> Work instructions
Format the records from the line with "text See Fig.J2100-01A0" up to and including the line with "Select the heading" as a Markdown table with the columns No. and Line, numbering each row and omitting blank lines.

> Material supplied
● ● ●
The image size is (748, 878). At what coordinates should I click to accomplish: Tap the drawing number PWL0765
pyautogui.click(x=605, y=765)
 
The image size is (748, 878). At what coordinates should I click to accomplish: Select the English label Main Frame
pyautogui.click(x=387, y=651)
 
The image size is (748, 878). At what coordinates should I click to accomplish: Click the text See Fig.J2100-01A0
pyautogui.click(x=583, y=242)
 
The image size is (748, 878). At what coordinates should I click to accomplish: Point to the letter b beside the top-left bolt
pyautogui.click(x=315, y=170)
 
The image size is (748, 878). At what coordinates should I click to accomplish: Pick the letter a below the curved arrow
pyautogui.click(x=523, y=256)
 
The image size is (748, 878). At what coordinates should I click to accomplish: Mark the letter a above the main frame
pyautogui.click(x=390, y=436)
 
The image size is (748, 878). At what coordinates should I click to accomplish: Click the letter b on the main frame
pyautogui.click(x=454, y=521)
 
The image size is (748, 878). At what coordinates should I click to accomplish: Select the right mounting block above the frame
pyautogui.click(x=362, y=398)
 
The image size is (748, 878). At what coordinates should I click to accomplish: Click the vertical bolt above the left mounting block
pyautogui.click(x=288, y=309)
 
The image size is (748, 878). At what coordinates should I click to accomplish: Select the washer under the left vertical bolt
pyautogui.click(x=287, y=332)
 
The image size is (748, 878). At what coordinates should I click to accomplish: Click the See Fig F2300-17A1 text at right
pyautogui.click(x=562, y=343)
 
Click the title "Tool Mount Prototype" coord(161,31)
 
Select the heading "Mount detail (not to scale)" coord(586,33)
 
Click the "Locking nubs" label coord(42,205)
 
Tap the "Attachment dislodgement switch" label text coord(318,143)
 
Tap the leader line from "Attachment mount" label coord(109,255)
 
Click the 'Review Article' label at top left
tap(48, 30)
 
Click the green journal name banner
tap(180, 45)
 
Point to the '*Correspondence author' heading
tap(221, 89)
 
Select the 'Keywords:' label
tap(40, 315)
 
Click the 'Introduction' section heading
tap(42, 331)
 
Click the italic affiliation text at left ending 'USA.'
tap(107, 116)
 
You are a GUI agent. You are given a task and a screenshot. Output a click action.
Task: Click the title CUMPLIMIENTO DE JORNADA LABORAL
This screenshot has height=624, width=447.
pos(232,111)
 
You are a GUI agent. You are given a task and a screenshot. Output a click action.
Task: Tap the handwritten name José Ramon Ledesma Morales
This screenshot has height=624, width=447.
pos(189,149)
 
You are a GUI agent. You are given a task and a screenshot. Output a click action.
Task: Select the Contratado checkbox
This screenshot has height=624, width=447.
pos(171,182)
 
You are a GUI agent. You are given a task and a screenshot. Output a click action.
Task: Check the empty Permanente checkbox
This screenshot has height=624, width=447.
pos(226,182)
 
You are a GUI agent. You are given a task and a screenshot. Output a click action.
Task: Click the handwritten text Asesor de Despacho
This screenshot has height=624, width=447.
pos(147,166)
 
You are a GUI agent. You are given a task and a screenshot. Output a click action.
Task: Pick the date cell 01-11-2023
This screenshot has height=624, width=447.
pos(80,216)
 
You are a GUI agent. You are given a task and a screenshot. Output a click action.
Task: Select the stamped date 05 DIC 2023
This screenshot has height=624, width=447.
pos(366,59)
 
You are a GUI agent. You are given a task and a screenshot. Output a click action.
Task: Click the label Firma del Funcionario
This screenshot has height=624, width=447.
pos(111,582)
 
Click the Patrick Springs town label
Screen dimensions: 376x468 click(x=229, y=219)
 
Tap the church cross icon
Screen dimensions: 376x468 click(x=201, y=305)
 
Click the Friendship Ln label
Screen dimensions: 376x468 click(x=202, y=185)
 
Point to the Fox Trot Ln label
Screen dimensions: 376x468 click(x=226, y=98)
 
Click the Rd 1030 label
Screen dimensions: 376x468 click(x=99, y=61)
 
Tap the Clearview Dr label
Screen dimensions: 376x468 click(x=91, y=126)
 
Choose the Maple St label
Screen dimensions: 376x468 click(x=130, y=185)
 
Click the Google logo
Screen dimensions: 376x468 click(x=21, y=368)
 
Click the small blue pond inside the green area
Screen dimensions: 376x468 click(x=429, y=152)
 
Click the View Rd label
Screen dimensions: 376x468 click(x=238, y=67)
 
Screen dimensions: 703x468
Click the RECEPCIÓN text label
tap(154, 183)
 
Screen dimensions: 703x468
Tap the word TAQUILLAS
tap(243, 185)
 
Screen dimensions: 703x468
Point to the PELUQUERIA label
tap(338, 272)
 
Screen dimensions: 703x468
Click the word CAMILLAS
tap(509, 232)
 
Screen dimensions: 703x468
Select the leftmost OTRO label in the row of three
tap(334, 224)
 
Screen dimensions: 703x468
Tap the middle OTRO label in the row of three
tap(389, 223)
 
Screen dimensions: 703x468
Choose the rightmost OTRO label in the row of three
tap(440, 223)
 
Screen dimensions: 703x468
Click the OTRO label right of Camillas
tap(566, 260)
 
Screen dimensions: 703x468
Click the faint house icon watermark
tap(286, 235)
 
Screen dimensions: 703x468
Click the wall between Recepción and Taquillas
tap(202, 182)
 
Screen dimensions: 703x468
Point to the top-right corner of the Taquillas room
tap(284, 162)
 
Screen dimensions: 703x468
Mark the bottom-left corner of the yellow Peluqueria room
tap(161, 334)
● ● ●
> Complete answer
| No. | Line |
|---|---|
| 1 | The image size is (748, 878). At what coordinates should I click to accomplish: Click the text See Fig.J2100-01A0 |
| 2 | pyautogui.click(x=583, y=242) |
| 3 | The image size is (748, 878). At what coordinates should I click to accomplish: Point to the letter b beside the top-left bolt |
| 4 | pyautogui.click(x=315, y=170) |
| 5 | The image size is (748, 878). At what coordinates should I click to accomplish: Pick the letter a below the curved arrow |
| 6 | pyautogui.click(x=523, y=256) |
| 7 | The image size is (748, 878). At what coordinates should I click to accomplish: Mark the letter a above the main frame |
| 8 | pyautogui.click(x=390, y=436) |
| 9 | The image size is (748, 878). At what coordinates should I click to accomplish: Click the letter b on the main frame |
| 10 | pyautogui.click(x=454, y=521) |
| 11 | The image size is (748, 878). At what coordinates should I click to accomplish: Select the right mounting block above the frame |
| 12 | pyautogui.click(x=362, y=398) |
| 13 | The image size is (748, 878). At what coordinates should I click to accomplish: Click the vertical bolt above the left mounting block |
| 14 | pyautogui.click(x=288, y=309) |
| 15 | The image size is (748, 878). At what coordinates should I click to accomplish: Select the washer under the left vertical bolt |
| 16 | pyautogui.click(x=287, y=332) |
| 17 | The image size is (748, 878). At what coordinates should I click to accomplish: Click the See Fig F2300-17A1 text at right |
| 18 | pyautogui.click(x=562, y=343) |
| 19 | Click the title "Tool Mount Prototype" coord(161,31) |
| 20 | Select the heading "Mount detail (not to scale)" coord(586,33) |